> [WHAT IS REQUIRED]
Beginning at the line that contains "Image resolution: width=1456", repeat each line exactly through the last one of the records below, and leave out the pictures.

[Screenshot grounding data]
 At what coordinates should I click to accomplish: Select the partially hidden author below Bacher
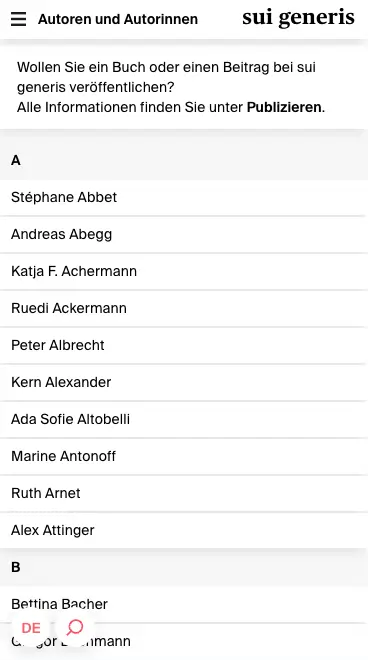(x=184, y=641)
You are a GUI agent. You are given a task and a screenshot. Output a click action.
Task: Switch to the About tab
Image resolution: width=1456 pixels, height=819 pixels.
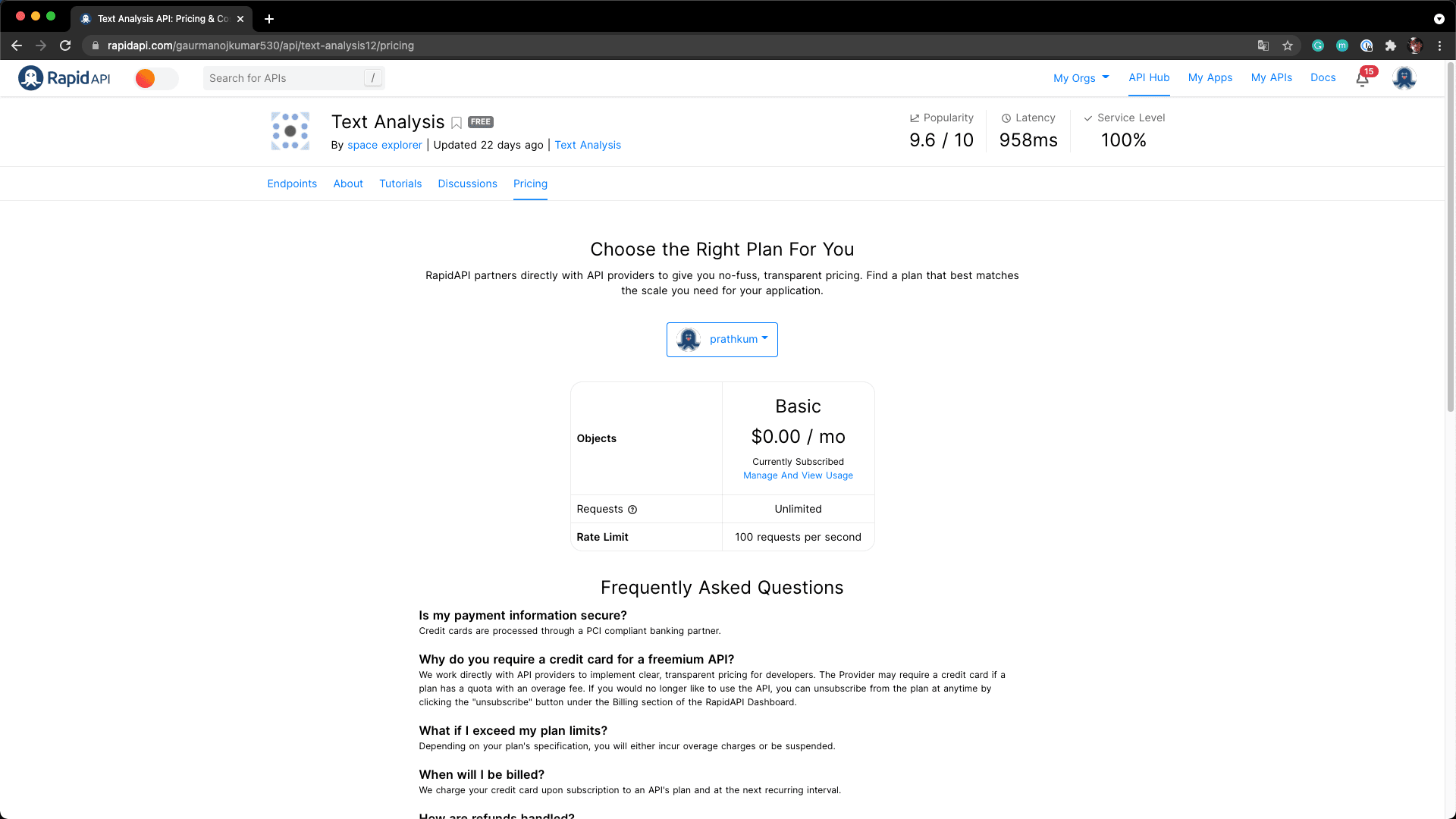(348, 183)
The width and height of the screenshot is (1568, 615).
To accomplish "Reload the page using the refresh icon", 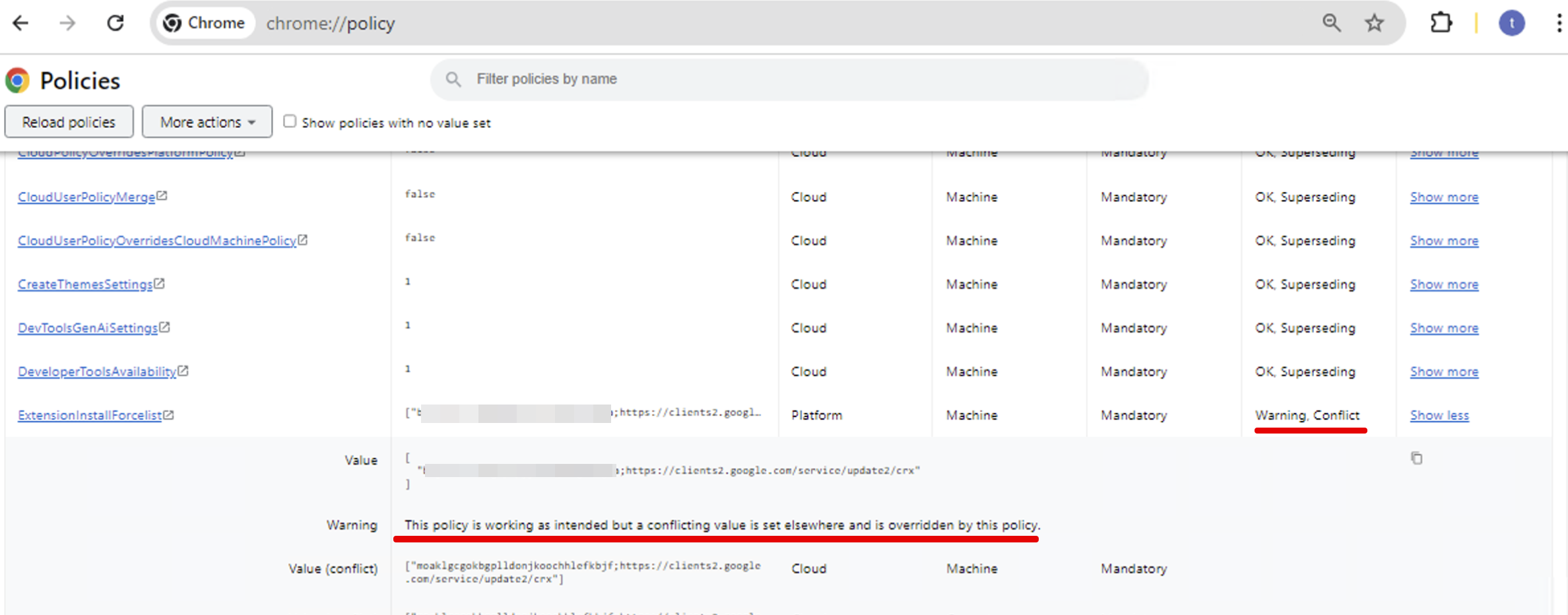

> [RESULT]
Image resolution: width=1456 pixels, height=819 pixels.
(348, 183)
The width and height of the screenshot is (1568, 615).
To accomplish "Reload the page using the refresh icon", 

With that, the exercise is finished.